→ WORK ORDER
Find the lines below that contain the string "computer". Copy each one.

→ SUPPLIED DATA
==================================================

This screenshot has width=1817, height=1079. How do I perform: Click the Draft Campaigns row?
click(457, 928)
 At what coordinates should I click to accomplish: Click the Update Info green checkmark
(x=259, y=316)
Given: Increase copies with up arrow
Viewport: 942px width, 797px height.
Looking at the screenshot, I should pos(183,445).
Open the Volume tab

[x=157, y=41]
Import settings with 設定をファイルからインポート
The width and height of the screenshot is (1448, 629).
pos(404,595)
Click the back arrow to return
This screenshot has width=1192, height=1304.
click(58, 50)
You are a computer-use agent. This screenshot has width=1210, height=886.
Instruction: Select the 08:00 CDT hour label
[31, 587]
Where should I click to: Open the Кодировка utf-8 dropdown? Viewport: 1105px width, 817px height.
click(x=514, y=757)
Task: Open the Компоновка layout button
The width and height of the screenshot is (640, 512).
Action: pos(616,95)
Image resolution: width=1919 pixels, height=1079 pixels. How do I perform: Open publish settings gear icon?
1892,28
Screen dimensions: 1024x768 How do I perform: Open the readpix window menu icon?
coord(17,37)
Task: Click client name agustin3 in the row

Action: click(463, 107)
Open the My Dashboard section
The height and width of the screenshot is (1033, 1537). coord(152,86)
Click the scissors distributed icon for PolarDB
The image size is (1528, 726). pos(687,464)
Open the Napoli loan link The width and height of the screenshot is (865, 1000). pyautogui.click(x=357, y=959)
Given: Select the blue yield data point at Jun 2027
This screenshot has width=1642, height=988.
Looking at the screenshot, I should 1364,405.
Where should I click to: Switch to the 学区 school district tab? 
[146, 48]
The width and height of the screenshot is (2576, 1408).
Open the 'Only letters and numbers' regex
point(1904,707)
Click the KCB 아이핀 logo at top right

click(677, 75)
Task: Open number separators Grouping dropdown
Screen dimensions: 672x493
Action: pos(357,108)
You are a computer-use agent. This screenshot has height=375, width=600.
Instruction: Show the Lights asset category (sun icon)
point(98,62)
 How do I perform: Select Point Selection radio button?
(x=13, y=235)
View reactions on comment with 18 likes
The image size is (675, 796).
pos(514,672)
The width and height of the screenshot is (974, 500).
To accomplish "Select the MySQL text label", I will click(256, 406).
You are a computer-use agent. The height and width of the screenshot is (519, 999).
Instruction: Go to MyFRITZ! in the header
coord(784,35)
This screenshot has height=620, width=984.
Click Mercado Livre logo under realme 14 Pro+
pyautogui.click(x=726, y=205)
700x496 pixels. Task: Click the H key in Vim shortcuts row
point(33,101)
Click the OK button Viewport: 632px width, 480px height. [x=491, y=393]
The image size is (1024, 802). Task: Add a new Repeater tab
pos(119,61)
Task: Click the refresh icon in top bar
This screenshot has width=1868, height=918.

==================================================

→ OUTPUT BELOW
You are a computer-use agent. This screenshot has width=1210, height=886.
You are a computer-use agent. This screenshot has height=375, width=600.
You are a computer-use agent. The height and width of the screenshot is (519, 999).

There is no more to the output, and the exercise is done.